That's pretty much the point I was trying to make Sid. Don't do the Maf method if it's frustrating, boring, whatever. Only do it because you enjoy it. The point of bringing up research showing that other forms of training, as used by 'elite' or 'pro' or even just competitive recreational distance runners, are more effective, wasn't to suggest that we must follow these protocols, but rather to show that there's no need to follow the Maf method. If you don't enjoy it but are doing it because you're under the impression that it's the most effective, well, there's good news: you can stop now. I think it's also important to know that higher volume type training seems to increase one's chances of injury. The idea that running faster is harder on your body doesn't seem to be born out by current research.

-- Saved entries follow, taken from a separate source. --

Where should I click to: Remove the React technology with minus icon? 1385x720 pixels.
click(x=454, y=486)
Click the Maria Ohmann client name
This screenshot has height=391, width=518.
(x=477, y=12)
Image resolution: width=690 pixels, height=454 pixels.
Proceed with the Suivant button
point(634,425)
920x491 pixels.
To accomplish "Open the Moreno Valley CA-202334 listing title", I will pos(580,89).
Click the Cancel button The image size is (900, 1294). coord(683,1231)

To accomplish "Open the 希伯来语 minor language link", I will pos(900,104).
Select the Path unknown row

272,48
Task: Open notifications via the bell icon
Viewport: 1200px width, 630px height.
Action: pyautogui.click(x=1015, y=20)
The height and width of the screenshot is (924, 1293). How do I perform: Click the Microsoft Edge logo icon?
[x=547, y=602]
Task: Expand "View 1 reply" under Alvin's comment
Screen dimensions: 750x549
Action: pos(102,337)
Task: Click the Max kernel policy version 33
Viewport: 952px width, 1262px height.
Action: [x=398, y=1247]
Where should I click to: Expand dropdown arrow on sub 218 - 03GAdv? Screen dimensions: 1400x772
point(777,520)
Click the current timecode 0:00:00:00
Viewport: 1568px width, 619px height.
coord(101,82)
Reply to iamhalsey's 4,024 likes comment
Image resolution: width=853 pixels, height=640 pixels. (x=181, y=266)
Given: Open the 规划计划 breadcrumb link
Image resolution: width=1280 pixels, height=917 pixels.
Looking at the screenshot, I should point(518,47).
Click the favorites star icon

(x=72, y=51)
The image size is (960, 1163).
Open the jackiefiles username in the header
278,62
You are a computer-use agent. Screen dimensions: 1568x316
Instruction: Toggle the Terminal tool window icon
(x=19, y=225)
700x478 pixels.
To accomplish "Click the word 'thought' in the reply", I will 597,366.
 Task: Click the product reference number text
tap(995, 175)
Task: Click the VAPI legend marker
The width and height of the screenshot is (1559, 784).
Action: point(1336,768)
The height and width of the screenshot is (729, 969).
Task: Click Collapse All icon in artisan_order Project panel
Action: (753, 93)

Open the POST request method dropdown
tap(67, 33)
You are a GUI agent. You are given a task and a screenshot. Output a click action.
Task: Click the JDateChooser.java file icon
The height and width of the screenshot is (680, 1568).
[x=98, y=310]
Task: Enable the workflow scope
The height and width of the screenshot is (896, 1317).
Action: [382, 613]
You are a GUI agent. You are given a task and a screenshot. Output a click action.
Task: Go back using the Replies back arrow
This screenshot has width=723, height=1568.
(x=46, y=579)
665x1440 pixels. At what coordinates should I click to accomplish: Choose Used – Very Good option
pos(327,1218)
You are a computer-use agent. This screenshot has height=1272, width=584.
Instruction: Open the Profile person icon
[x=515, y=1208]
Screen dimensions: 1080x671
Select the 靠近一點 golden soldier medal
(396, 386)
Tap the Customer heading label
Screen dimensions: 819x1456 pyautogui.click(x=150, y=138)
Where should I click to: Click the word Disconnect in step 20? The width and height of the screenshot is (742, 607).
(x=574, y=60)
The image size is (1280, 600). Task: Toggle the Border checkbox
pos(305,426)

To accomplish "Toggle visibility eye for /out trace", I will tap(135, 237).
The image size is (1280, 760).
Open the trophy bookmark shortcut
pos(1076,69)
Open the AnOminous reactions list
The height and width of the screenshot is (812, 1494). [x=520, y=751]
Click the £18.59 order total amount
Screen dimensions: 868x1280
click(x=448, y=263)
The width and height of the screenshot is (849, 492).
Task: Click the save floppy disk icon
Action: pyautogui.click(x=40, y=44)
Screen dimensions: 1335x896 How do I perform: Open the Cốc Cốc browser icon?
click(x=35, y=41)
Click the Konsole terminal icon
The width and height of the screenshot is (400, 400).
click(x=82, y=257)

But I've always insisted that enjoyment should come first for recreational runners with modest performance or fitness goals. That is basically the whole point of my participation in this discussion. Or at least that was my original intent. In my own regimen, for example, I know I should probably do some HIIT or circuit-training on my weights days, but I enjoy a more leisurely, heavy weight orientation. It just feels good to lift a fair amount of weight several times a week. Plus I like doing the exercises slowly and very controlled so that I can minimize the chance of injury.
As far as elites and exceptionalism, that is also a very important point. Maf adherents bring up the example of Mark Allen, but one has to wonder what kind of results such an exceptionally talented athlete might have achieved using a more contemporary training protocol.
The reason I run is because it is hands down the most enjoyable form of exercise I know of. I still don't really consider myself a runner, but rather a guy who likes to run. And I like to run a bit faster (still very slow for most competitive runners), so I'm experimenting with different paces and distances, using a Garmin, but eventually I would like to train myself to be able to perceive my level of exertion more accurately, as you're doing. I would like to use more or less three paces or levels of exertion--fast, medium, slow--during my weekly runs, corresponding to interval work, tempo runs, and LSD runs. I think using different ranges of motion is good for me, but mostly I just like the variation.
But it's all an ongoing experiment. I'll continue tweaking things and changing things around. Recently I've broken up my weight routine into three days (front, shoulder, back) instead of two (front and back), and have added in more floor exercises, and that seems to be working for me. Maybe later I'll try something different. It's all good.